■ Document ■
# Master Ting Kwok Wai (Thomas)



## jonesy123 (Sep 17, 2008)

has anyone heard of Master Ting Kwok Wai (Thomas), he is a student of GrandMaster Chu Sheung Tin, he is president of the NIWCKFA www.niwckfa.org in northern ireland.


----------



## geezer (Sep 17, 2008)

jonesy123 said:


> has anyone heard of Master Ting Kwok Wai (Thomas), he is a student of GrandMaster Chu Sheung Tin, he is president of the NIWCKFA www.niwckfa.org in northern ireland.


 
Jonesy123--welcome to the forum! I don't know about Master Ting Kwok Wai, but then I'm on the west side of the pond, out in Arizona. Yee-Haw! 

I checked out the web page and see that Master Ting is a student of Tsui Sheung Tin in the lineage of the late Grandmaster Yip Man. But I also saw a few things that seemed a bit odd, such as references to "animal forms" which I've never heard of before in Wing Chun (WC/WT, or VT). I also saw "Nunchuka" (sic) listed among the weapons offered. Now nunchaku are kinda fun, but...and this is just a personal thing...they've got some "tacky" associations, at least outside of traditional Okinawan Kobudo (which I highly respect). Anyway, _if_ this is your school, don't mind me...in fact I'd love to hear more about it.


----------

■ Work to do ■
1. According to the forum thread, of which organization is Master Ting Kwok Wai the president?
2. Summarize the forum thread in two sentences.
Answer using only the forum thread above.

■ Supplied data ■

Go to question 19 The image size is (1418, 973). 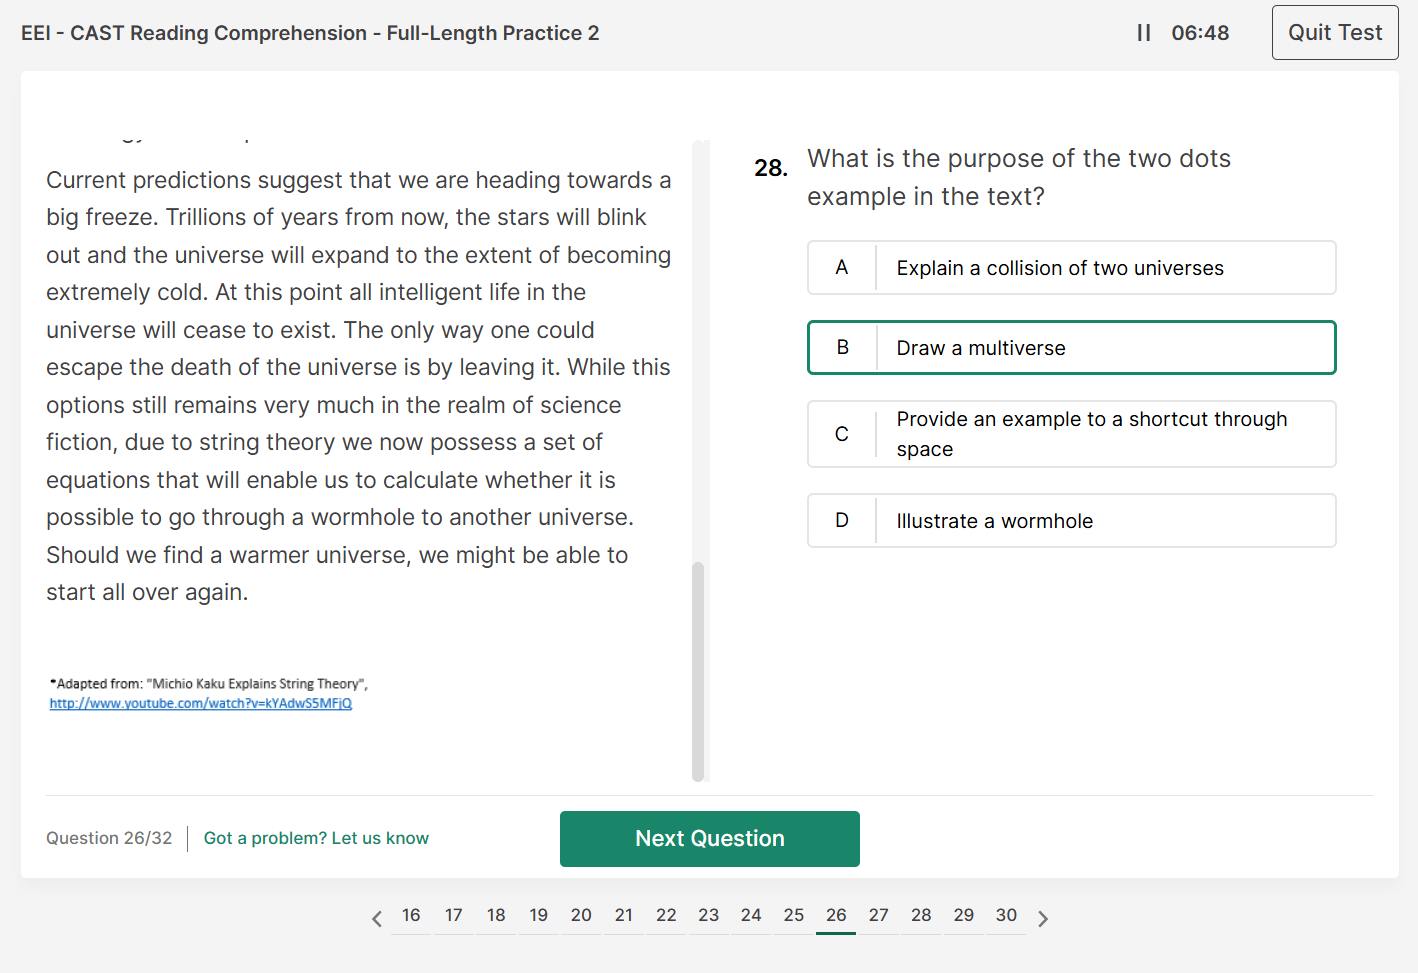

■ Answers ■
1. The NIWCKFA, in Northern Ireland.

2. jonesy123 asks whether anyone has heard of Master Ting Kwok Wai (Thomas), a student of GrandMaster Chu Sheung Tin and president of the NIWCKFA in Northern Ireland. geezer, writing from Arizona, has not heard of him but checked the web page and found some things odd, such as references to "animal forms" in Wing Chun and nunchaku listed among the weapons offered.